Based on the above results, the recursive prediction techniques are set to have a look-back temporal window of 1-hour to retrieve and evaluate the traffic flow patterns. Moreover, for the recursive TDNN training, the neural network is set to be unfolded in an m=5 dimensional space in order to produce predictions. The depth of the Gamma of the TLNN was also calibrated to reflect the above reconstruction. Apart from the memory mechanism,
Fig. 1. Representation of the set of arterial links under study.
the difference between TDNN and TLNN implemented is that the second network extends the memory mechanism to the hidden layer too, in order to provide a fully non-stationary environment for the temporal processing of volume and occupancy series. The specifications regarding data separation as well as the genetic algorithm optimization are depicted on Table 1.

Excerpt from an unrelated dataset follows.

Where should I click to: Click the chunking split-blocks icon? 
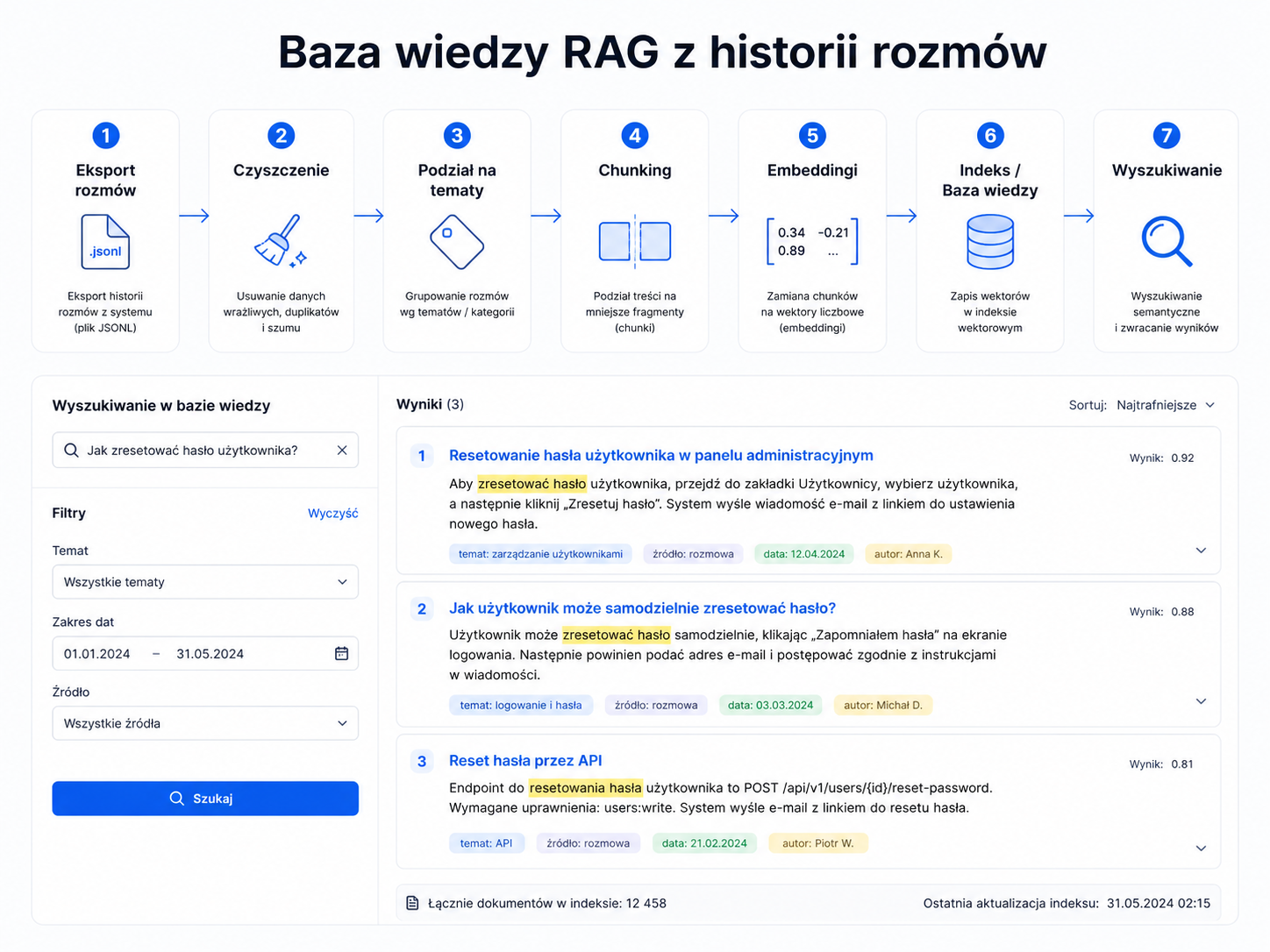635,241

The results of the comparative study are summarized in Table 2. As can be observed the TLNN performs significantly better – with regards to the mean relative percent error of prediction – than the local weighted linear model under the iterative prediction framework in both volume and occupancy. When compared to the iterative predictions of a TDNN, it is observed that TDNN performs comparable to the TLNN. However, as the same does not apply to the case of occupancy; further statistical investigation is conducted to the series of volume and occupancy in order to explain the behavior of the models regarding occupancy predictions. Results from a simple LM ARCH (Eagle 1982) that tests the null hypothesis of no ARCH effect lying in the data series of volume and occupancy shows that occupancy exhibits higher time-varying volatility than volume that is difficult to be captured.
Fig 2 and Fig 3 depict the relationship of the actual and the predicted values of volume and occupancy equally. A systematic error is observed in the predictions of volume using the local prediction model. Moreover, there seems to be a difficulty in predicting high volume values as observed in Fig. 2. As for the occupancy predictions, there seem to be much more scattered that the ones of volume; R2 values are lower than the ones of volume.

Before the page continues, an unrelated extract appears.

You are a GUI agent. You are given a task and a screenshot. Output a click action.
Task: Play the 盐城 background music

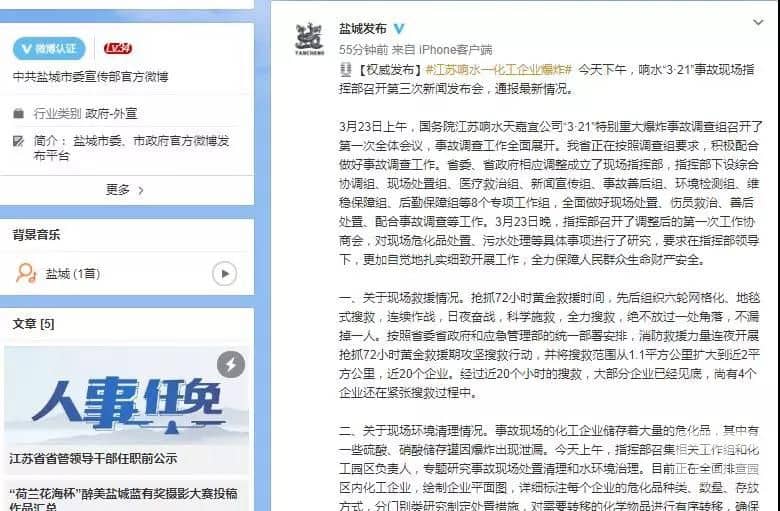coord(224,274)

Fig. 2. Actual versus predicted values of traffic volume for the three iterative prediction techniques evaluated.
Fig. 3. Actual versus predicted values of occupancy for the three iterative prediction techniques evaluated.
In order to investigate the performance of the iterative models during the formation of congested conditions, two distinct time periods are selected for further studying the time series of the actual and predicted volume and occupancy with regards to different methodologies. These two periods depict the onset of the morning (Figure 4) and the afternoon peak (Fig. 5).

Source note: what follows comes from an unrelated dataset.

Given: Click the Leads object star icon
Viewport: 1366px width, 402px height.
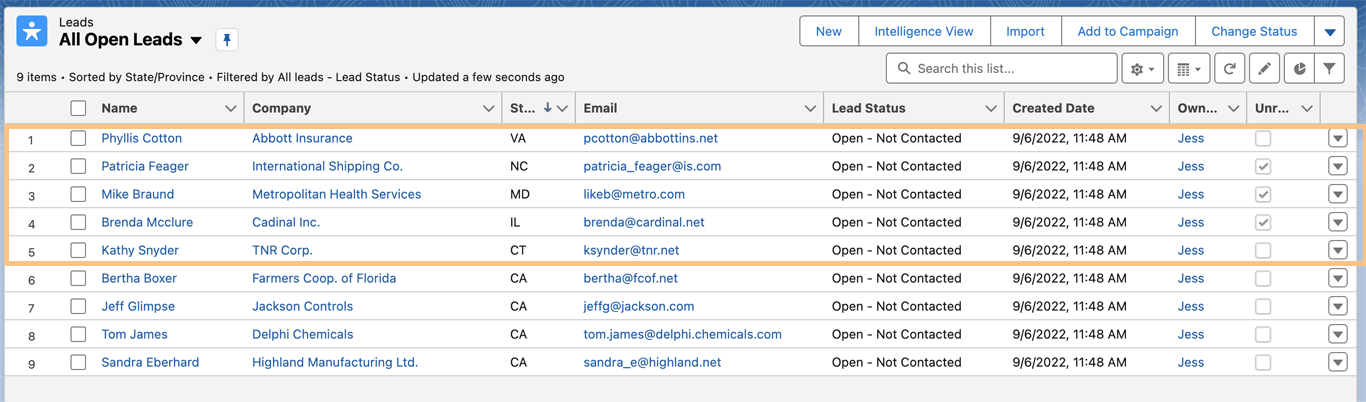Looking at the screenshot, I should point(32,31).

As can be observed, although iterative TLNN exhibited improved mean relative accuracy when compared to the iterative TDNN, both models seem to capture the temporal evolution of the two traffic variables under study. In the case of afternoon peak where the series of volume exhibit a oscillating behavior – in contrast to the trend observed in volume and occupancy during the onset of the morning peak, both neural network models either overestimate of under-estimate the anticipated values of traffic volume. As for the LWL model, predictions as depicted in the time series of the actual versus the predictive values of traffic volume and occupancy can be considered as unsuccessful.
Fig. 4. Time-series of actual and predicted (dashed line) values of traffic volume (vh/90sec) for the onset of the morning peak.